● **ENUNCIADO DA TAREFA**: Reescreva em CSV as entradas que começam na linha que contém "Where should I" e terminam na linha que contém "(x=31, y=70)", com as colunas texto e resposta, uma linha por entrada, cada campo entre aspas e as quebras de linha trocadas por espaços. Deixe as imagens de fora.

● **DADOS DO EXERCÍCIO**:
----
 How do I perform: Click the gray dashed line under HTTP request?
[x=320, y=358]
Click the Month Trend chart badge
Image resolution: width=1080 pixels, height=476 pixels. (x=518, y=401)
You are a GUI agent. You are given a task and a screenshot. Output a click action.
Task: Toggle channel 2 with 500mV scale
----
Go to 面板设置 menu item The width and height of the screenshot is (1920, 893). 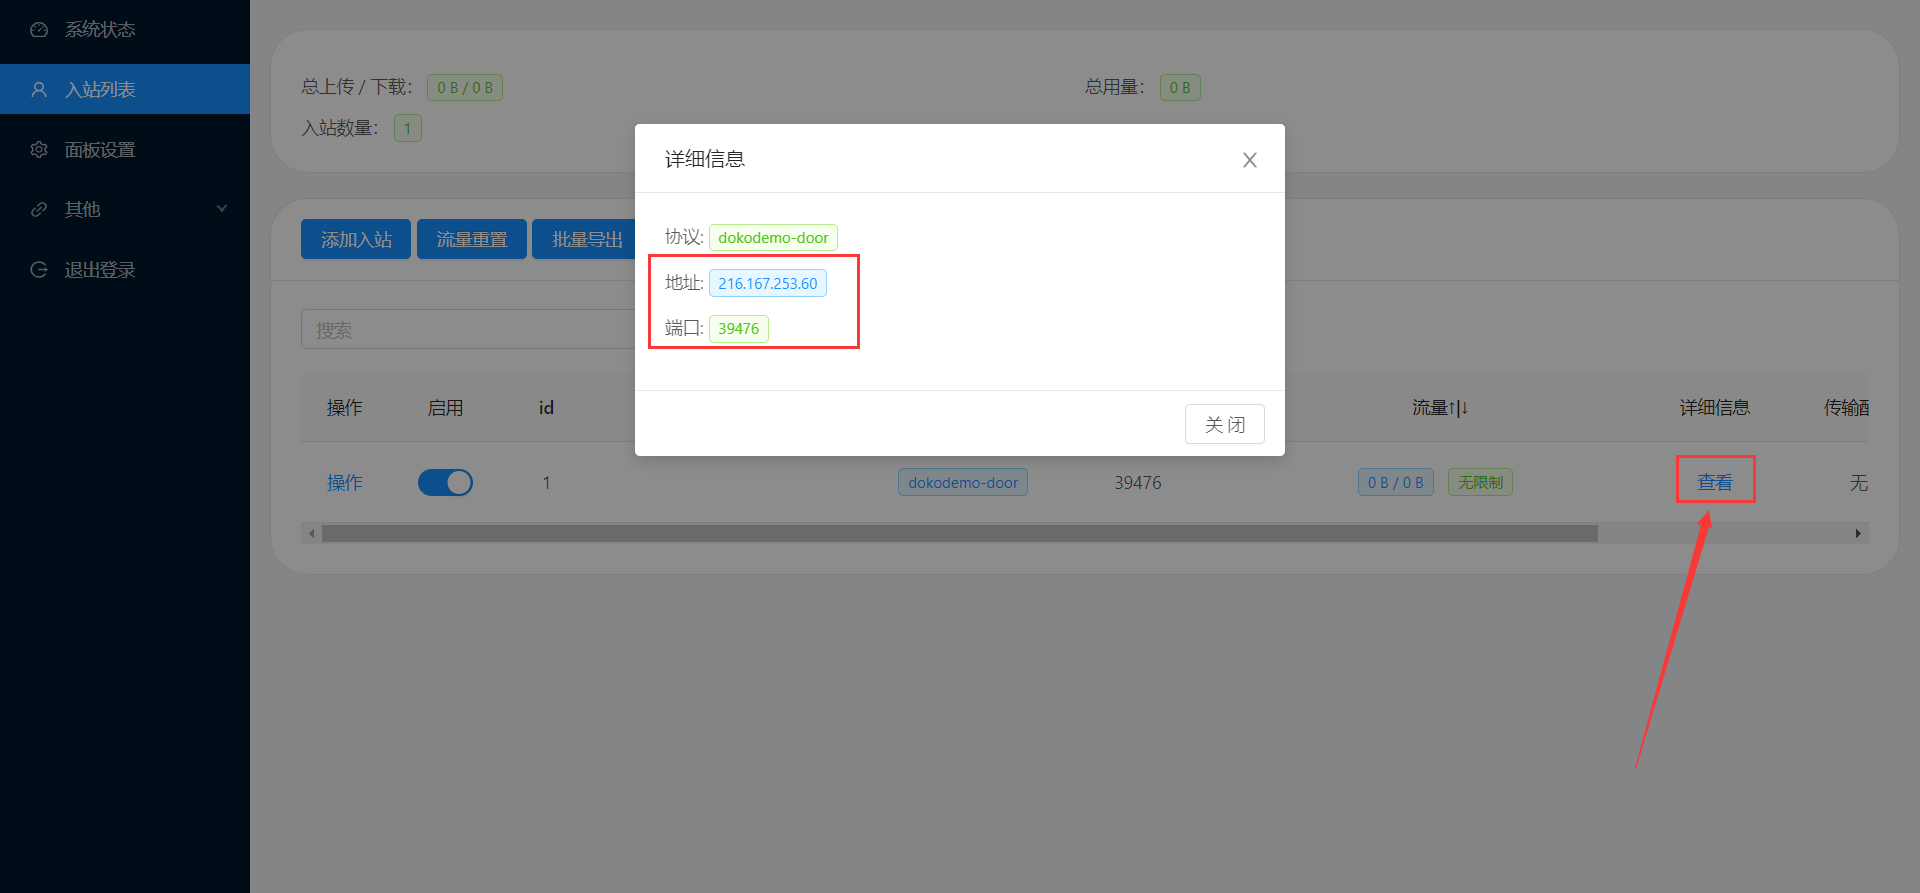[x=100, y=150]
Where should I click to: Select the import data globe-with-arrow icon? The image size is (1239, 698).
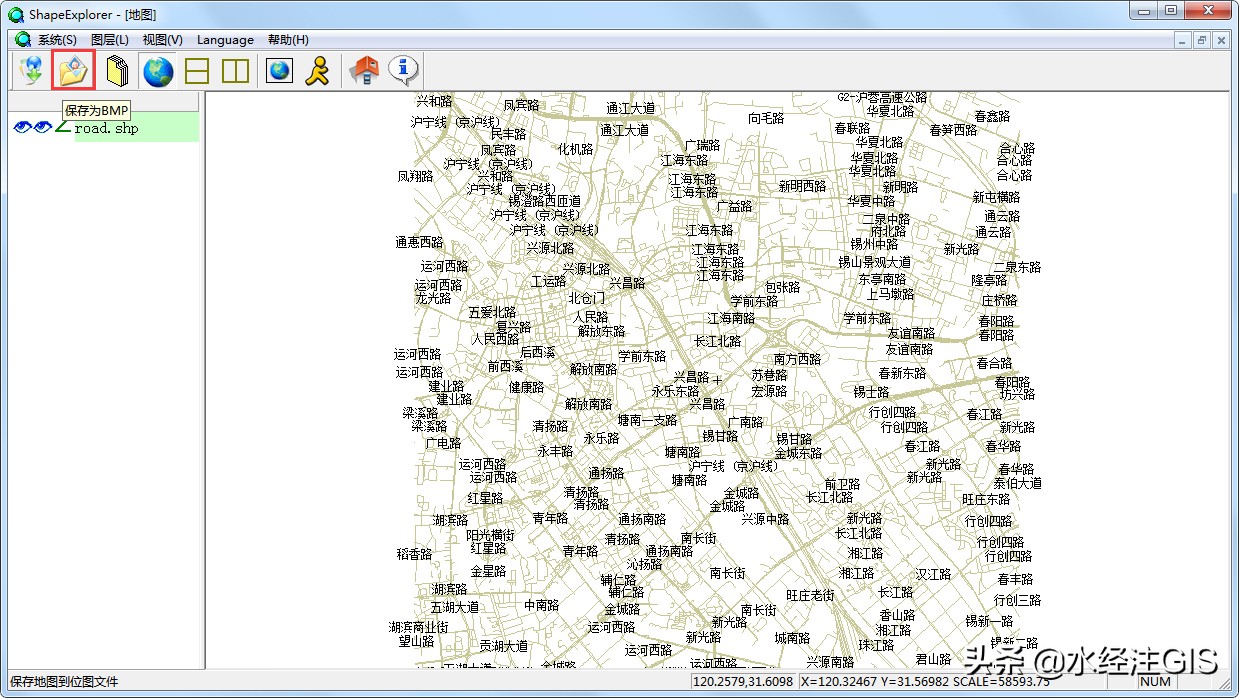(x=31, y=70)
----
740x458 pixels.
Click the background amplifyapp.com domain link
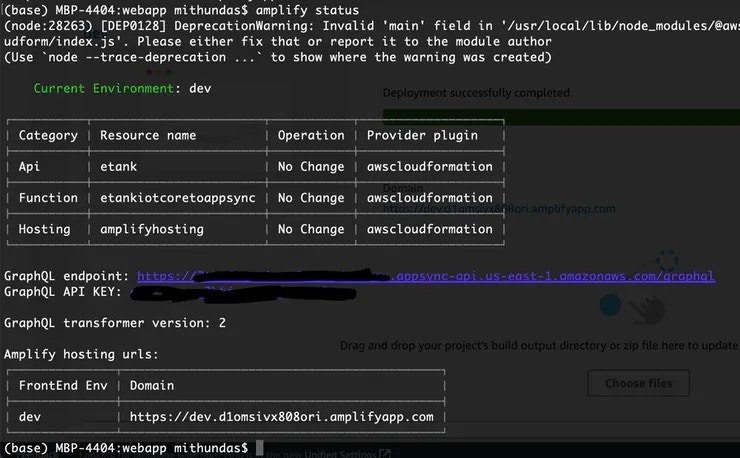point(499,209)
----
● **RESULTADO**:
texto,resposta
"Where should I click to: Select the import data globe-with-arrow icon? The image size is (1239, 698).","(x=31, y=70)"